EXERCISE DESCRIPTION
Every entry that follows is to be duplicated exactly.

(Data extracted from a collection)
-------

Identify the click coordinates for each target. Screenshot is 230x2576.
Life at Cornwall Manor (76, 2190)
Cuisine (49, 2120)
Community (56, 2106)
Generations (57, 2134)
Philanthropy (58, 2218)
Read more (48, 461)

-------

ANSWER TO THIS EXERCISE
Identify the click coordinates for each target. Screenshot is 230x2576.
Life at Cornwall Manor (76, 2190)
Cuisine (49, 2120)
Community (56, 2106)
Generations (57, 2134)
Philanthropy (58, 2218)
Read more (48, 461)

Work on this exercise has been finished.